### Directions for this task:
Only the lines from the one containing "Select hexadecimal offset display mode" through the end of the data below should be copied, each exactly as written and with both ends kept.
-- Opening Marker --
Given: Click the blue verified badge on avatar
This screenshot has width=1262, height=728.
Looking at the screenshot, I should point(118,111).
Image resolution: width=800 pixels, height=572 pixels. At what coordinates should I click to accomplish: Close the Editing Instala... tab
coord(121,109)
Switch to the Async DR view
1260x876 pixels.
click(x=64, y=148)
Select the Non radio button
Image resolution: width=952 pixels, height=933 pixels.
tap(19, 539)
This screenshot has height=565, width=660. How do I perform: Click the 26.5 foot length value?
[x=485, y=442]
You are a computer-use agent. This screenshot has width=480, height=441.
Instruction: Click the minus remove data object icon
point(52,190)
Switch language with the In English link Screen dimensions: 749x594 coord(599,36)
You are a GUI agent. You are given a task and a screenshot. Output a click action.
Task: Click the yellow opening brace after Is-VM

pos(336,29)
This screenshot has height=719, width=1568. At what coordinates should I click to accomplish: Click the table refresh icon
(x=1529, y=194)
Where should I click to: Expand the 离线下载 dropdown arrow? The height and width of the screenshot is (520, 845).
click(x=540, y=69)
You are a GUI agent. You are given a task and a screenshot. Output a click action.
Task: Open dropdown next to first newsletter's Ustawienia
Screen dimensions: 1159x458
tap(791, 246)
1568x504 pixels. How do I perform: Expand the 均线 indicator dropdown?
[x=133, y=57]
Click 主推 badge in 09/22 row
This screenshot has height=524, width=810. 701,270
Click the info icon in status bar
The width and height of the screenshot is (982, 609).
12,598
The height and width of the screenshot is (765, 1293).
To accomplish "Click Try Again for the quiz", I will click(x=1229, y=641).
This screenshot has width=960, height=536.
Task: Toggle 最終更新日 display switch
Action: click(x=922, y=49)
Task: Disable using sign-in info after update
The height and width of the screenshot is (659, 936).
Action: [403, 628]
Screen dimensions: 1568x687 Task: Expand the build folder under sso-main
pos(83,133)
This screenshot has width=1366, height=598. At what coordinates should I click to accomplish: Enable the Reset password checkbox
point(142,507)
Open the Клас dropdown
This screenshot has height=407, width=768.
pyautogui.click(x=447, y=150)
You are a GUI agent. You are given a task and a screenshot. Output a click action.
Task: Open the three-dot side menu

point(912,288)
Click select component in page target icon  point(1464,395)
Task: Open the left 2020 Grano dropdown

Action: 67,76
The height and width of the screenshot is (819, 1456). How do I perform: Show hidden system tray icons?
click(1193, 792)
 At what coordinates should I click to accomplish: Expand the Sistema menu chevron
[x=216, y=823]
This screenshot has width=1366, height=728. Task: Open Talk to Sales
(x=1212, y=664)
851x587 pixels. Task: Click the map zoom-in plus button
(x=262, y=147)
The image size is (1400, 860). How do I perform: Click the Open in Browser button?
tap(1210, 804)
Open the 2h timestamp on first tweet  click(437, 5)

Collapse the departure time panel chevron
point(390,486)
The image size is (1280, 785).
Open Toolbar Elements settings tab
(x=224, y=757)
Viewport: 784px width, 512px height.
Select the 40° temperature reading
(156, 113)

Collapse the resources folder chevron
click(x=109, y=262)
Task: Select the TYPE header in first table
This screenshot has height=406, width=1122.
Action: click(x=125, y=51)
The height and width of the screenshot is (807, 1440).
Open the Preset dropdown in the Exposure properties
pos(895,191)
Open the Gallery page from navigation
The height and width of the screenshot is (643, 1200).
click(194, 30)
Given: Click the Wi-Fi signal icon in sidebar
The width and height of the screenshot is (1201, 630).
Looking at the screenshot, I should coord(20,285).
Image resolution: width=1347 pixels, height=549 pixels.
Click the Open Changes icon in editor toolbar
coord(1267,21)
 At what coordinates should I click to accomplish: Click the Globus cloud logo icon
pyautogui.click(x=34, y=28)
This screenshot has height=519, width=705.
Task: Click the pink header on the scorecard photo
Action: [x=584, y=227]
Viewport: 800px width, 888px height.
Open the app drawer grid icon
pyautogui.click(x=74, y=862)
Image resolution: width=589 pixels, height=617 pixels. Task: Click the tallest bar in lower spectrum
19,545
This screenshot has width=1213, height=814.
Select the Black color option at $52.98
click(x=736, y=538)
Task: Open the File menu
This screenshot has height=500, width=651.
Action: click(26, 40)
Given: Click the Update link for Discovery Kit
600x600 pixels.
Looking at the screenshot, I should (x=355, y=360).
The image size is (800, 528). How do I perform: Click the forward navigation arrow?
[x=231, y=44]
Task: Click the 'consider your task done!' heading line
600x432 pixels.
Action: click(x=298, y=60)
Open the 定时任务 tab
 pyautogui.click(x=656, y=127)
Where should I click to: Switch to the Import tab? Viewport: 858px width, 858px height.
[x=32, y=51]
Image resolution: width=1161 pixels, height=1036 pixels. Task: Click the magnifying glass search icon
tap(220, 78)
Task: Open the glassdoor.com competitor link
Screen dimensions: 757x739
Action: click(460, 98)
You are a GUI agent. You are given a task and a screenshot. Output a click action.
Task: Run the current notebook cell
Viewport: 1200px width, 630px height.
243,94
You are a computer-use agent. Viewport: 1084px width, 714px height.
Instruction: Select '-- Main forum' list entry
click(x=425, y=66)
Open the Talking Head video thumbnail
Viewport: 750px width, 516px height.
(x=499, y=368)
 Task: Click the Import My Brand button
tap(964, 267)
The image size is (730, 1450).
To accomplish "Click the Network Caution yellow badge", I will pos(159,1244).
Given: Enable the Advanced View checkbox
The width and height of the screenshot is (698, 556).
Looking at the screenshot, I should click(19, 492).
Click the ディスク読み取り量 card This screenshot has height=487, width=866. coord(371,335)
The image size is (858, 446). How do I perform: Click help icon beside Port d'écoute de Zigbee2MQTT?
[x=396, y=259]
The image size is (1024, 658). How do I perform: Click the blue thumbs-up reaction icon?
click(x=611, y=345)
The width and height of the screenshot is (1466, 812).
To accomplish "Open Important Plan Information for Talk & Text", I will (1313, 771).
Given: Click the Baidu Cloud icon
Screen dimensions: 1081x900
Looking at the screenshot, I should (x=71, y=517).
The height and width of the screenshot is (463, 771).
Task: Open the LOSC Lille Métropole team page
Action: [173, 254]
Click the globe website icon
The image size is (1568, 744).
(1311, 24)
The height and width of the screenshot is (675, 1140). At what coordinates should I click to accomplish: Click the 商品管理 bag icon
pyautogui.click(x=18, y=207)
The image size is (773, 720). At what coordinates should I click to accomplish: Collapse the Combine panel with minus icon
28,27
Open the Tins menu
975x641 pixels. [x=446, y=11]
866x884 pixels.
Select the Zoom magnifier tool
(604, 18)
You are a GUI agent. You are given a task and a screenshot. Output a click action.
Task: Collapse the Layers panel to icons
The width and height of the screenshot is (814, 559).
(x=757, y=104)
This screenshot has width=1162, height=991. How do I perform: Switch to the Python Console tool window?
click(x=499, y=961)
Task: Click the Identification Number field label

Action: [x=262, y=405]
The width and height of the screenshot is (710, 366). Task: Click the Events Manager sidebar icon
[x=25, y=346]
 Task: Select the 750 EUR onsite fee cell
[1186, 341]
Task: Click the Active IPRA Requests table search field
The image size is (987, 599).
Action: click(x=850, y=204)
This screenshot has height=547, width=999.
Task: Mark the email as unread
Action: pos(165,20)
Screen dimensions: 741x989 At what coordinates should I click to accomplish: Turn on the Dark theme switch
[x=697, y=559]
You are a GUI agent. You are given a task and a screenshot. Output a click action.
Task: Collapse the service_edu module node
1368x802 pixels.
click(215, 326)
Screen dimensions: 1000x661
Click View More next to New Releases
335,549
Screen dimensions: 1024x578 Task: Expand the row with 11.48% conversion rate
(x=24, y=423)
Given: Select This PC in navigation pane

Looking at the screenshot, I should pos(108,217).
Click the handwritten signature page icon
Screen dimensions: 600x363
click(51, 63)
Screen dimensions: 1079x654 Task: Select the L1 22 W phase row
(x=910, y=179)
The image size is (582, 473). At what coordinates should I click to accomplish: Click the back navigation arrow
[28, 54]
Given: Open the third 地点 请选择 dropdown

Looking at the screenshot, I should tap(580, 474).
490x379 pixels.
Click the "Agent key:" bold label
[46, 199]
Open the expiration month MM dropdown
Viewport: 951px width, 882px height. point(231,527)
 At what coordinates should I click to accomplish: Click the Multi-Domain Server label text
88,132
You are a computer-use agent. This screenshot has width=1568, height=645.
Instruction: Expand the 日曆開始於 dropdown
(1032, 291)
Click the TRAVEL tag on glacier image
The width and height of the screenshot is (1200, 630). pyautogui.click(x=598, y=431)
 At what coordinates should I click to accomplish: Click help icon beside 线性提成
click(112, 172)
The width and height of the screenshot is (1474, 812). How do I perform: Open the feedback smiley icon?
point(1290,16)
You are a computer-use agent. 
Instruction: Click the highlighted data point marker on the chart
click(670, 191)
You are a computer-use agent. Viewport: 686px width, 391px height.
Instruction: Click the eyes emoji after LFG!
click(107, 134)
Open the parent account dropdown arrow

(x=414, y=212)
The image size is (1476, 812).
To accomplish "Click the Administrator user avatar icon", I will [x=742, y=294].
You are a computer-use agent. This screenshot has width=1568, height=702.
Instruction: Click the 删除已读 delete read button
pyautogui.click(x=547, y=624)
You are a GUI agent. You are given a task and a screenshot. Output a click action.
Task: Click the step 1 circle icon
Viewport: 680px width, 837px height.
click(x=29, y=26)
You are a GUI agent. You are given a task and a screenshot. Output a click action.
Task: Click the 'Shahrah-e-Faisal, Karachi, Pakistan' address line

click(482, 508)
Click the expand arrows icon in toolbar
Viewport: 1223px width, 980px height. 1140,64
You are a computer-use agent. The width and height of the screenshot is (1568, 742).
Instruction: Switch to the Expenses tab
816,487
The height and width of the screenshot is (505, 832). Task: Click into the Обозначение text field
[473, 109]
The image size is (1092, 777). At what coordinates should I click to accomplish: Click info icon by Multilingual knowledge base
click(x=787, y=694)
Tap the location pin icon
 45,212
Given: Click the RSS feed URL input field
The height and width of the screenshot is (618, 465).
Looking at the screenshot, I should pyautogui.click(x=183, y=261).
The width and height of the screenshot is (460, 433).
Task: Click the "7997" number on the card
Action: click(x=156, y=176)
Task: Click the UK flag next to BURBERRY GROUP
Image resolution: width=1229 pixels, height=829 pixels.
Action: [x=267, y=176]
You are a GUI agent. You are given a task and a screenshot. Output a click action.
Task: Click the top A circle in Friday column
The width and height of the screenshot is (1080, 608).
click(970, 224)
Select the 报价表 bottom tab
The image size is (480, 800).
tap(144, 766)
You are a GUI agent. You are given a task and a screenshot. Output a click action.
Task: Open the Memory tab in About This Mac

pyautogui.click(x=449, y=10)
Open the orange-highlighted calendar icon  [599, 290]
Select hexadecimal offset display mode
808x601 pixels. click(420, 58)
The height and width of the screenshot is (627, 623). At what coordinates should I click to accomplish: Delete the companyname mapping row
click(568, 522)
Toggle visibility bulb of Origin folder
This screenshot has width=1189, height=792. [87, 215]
-- Closing Marker --
### Task result:
Select hexadecimal offset display mode
808x601 pixels. click(420, 58)
The height and width of the screenshot is (627, 623). At what coordinates should I click to accomplish: Delete the companyname mapping row
click(568, 522)
Toggle visibility bulb of Origin folder
This screenshot has width=1189, height=792. [87, 215]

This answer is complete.